● **DIRECTIONS FOR THIS TASK**:
Needed from the data below: every line from the one with "Task: Click the Trilha Padrão button" up to and including the one with "Task: Collapse the 日志管理 sidebar section", repeated exactly and with nothing else.

● **INFORMATION**:
----
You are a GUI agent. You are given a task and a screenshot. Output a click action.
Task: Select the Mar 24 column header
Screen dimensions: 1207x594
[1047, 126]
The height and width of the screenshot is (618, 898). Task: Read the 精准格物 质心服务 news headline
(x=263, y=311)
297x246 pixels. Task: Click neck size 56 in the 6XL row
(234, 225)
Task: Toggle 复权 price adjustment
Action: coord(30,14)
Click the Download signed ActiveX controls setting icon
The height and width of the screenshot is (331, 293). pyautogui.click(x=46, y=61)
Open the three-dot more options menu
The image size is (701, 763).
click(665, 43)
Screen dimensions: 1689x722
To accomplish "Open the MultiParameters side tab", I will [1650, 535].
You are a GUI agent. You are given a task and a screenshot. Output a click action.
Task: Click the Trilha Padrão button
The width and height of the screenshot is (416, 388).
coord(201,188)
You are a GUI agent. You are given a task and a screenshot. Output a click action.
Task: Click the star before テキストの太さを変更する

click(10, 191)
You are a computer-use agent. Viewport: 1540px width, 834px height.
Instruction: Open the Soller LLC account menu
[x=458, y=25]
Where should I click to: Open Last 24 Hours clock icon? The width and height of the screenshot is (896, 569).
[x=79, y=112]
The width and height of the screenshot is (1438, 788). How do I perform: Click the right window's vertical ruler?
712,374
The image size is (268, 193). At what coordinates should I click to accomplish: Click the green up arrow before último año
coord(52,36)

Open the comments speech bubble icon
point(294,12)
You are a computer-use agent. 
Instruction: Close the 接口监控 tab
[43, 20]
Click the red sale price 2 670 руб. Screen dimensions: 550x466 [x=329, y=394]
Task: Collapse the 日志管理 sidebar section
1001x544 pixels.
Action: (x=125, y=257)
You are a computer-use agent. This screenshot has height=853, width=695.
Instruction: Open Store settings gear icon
----
● **OUTPUT OF THE EXERCISE**:
Task: Click the Trilha Padrão button
The width and height of the screenshot is (416, 388).
coord(201,188)
You are a GUI agent. You are given a task and a screenshot. Output a click action.
Task: Click the star before テキストの太さを変更する

click(10, 191)
You are a computer-use agent. Viewport: 1540px width, 834px height.
Instruction: Open the Soller LLC account menu
[x=458, y=25]
Where should I click to: Open Last 24 Hours clock icon? The width and height of the screenshot is (896, 569).
[x=79, y=112]
The width and height of the screenshot is (1438, 788). How do I perform: Click the right window's vertical ruler?
712,374
The image size is (268, 193). At what coordinates should I click to accomplish: Click the green up arrow before último año
coord(52,36)

Open the comments speech bubble icon
point(294,12)
You are a computer-use agent. 
Instruction: Close the 接口监控 tab
[43, 20]
Click the red sale price 2 670 руб. Screen dimensions: 550x466 [x=329, y=394]
Task: Collapse the 日志管理 sidebar section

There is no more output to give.